二つの網に同じパケットを送るW-VPN 1000

 機器を導入するだけで,運用の手間が少なく2重化した回線を利用できる方法もある。その一例がアルファシステムズの「alpha W-VPN 1000」というVPN装置を利用する方法である。

 W-VPN 1000は,受信したパケットを複製して二つのWANポートに同時に送出する機能を備える。2本の回線に全く同じデータを流すため,一方の経路に障害が発生しても,もう一方の経路からパケットが届いていれば支障なく通信ができる(図3)。

図3●2本のアクセス回線に同内容のパケットを送出する「alpha W-VPN 1000」
図3●2本のアクセス回線に同内容のパケットを送出する「alpha W-VPN 1000」
対向のalpha W-VPN 1000に先に到着したパケットだけを送信先に転送する。この仕組みにより,一方の回線に障害が発生しても問題なく通信を継続できる。

 フレッツなどのベストエフォート型のサービスは,信頼性では専用線などに見劣りする。とは言え,複数のサービスが同時に障害で利用できない確率は低い。二つの網に同じデータを送信すれば,少なくとも一方の網で問題なく通信ができるはずという発想である。
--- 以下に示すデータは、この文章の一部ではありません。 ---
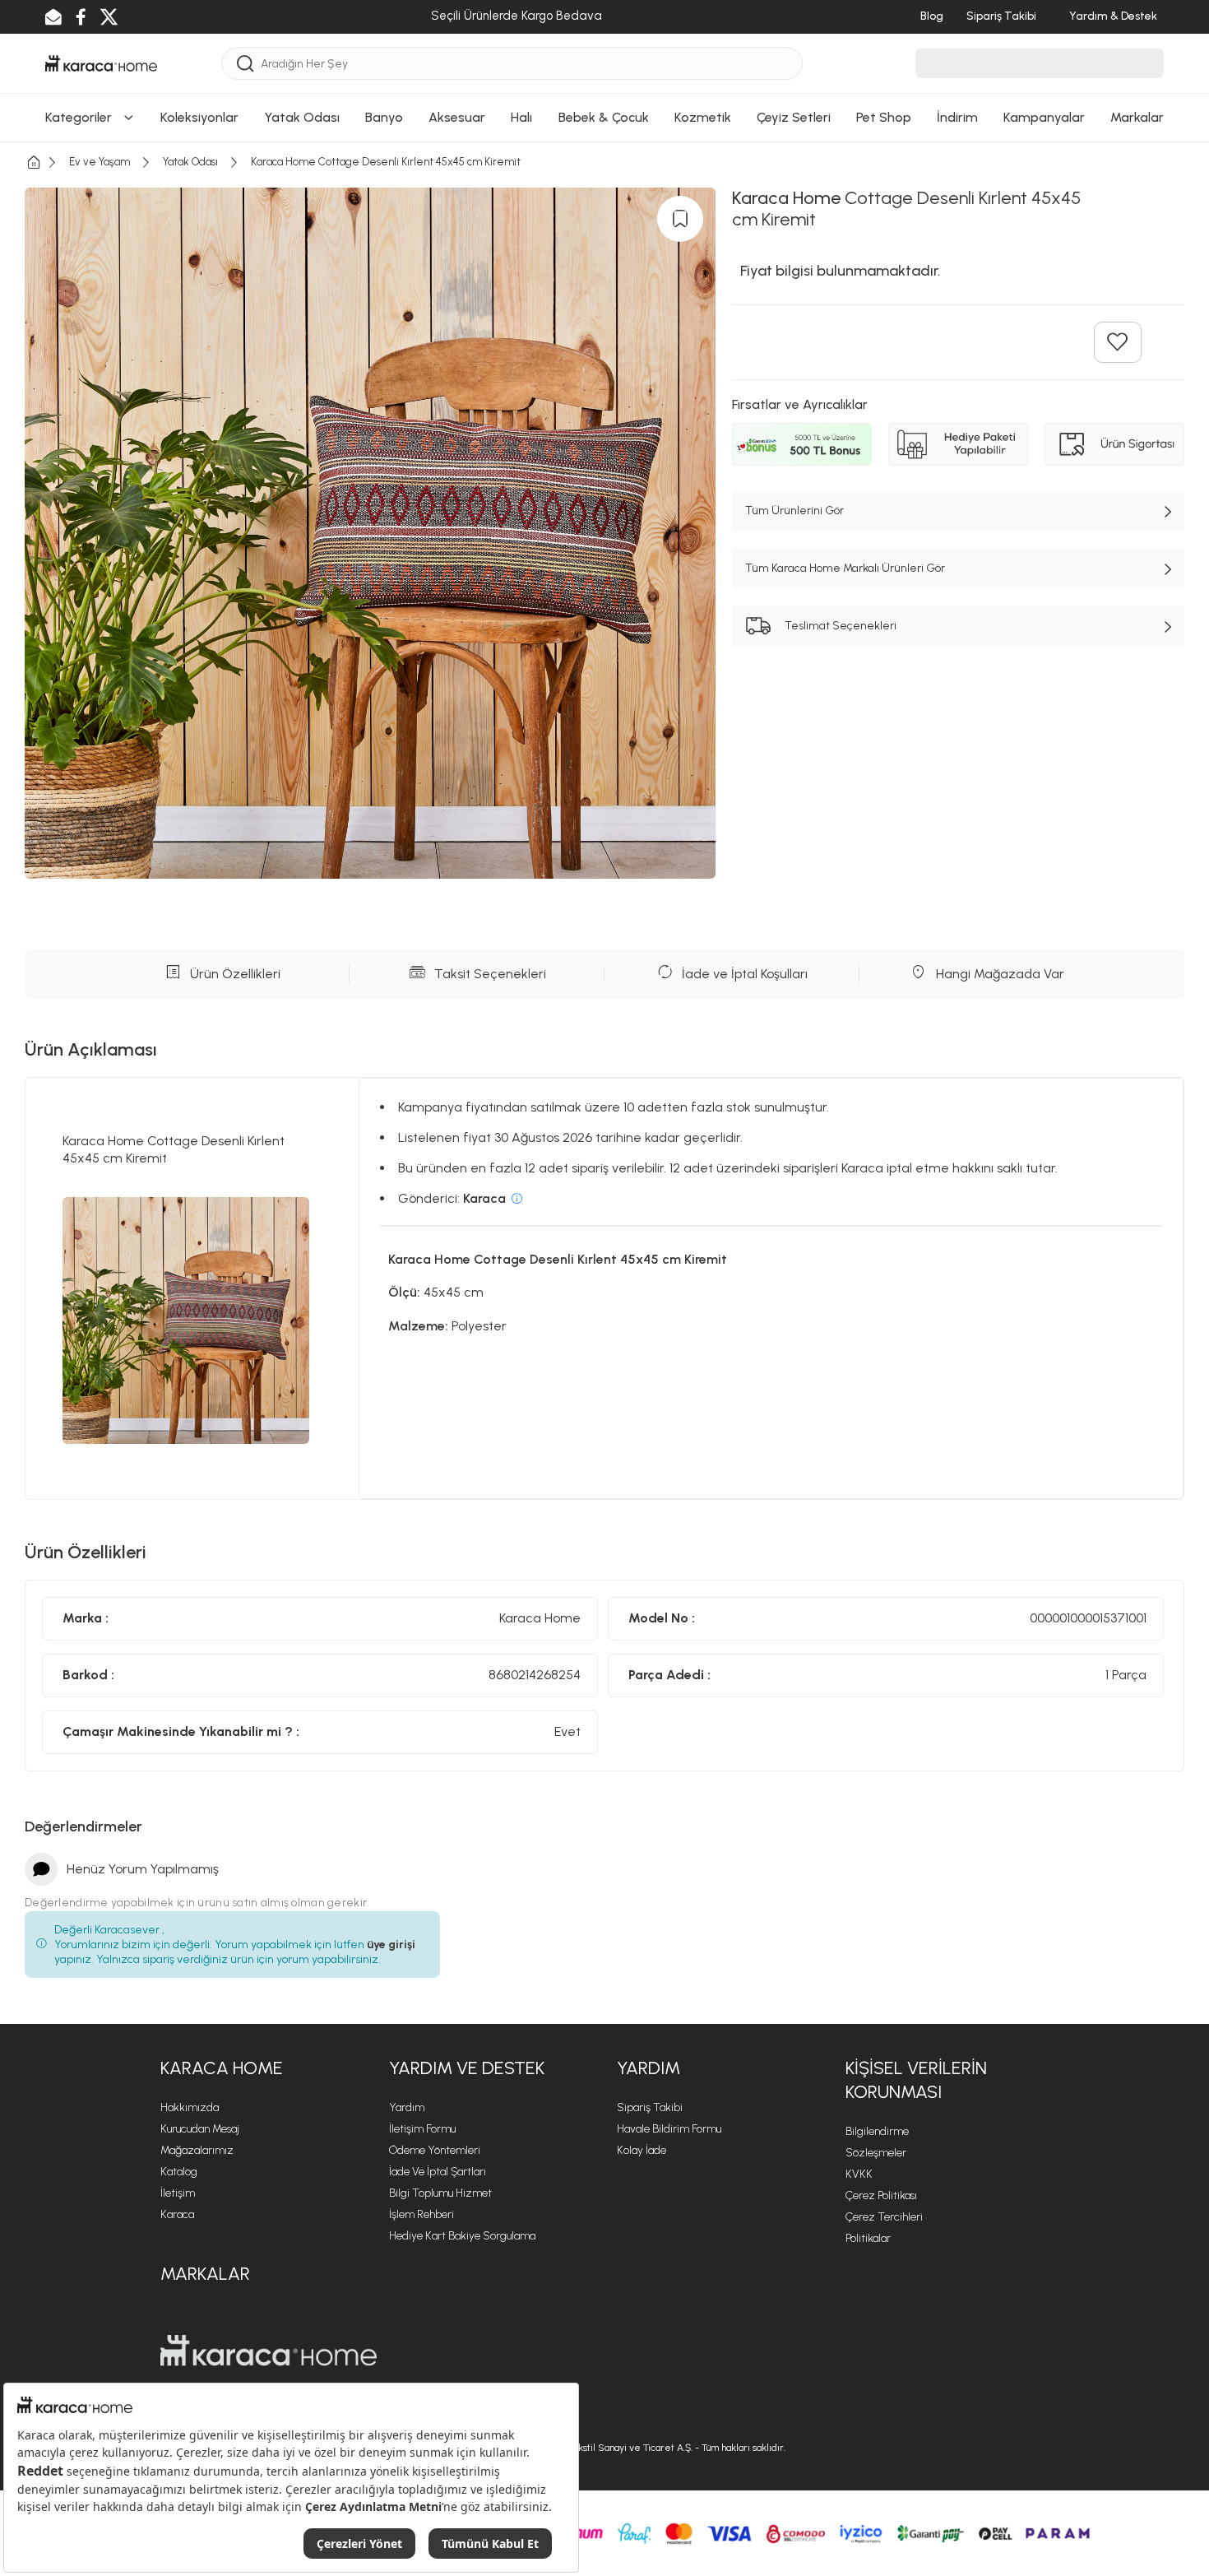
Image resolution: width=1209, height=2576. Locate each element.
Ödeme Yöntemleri (434, 2150)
 2本の回線に同じパケットを流す仕組みは,通信品質の向上にも役立つ。W-VPN 1000は,両方の回線からパケットが届いた場合は,先に到着した方を優先して採用する。この仕組みにより,遅延時間を低いレベルに抑えられる。通常のバックアップのように,回線を切り替える際の瞬断の影響も受けない。「パケットが少しでも失われると品質が劣化するIP電話などのアプリケーションに効果的」(アルファシステムズの岡田紀晋・経営企画本部技術推進部長)。

 W-VPN 1000に接続する回線は,帯域や品質がほぼ同じ回線を2本組み合わせることが望ましい。品質などが著しく異なる回線をペアにすると,良い方の回線から到着するパケットばかりを優先することになるからだ。その回線に障害が発生した途端,急に品質が悪化する恐れがある。

 例えばBフレッツと組み合わせるなら,ソフトバンクテレコムのブロードバンドイーサアクセスクリスタルや,USENグループの通信事業者であるUCOMのBROAD-GATE02などが候補になる。いずれもBフレッツの「ベーシックタイプ」並みの料金で,伝送速度が最大100Mビット/秒のインターネット接続サービスである。

 W-VPN 1000の価格は,3年間の保守料込みで税別35万円。中小拠点向けのVPNルーターと比べればやや高めだ。それでも,信頼性だけでなく通信品質の向上効果までを評価するなら十分に検討価値がある。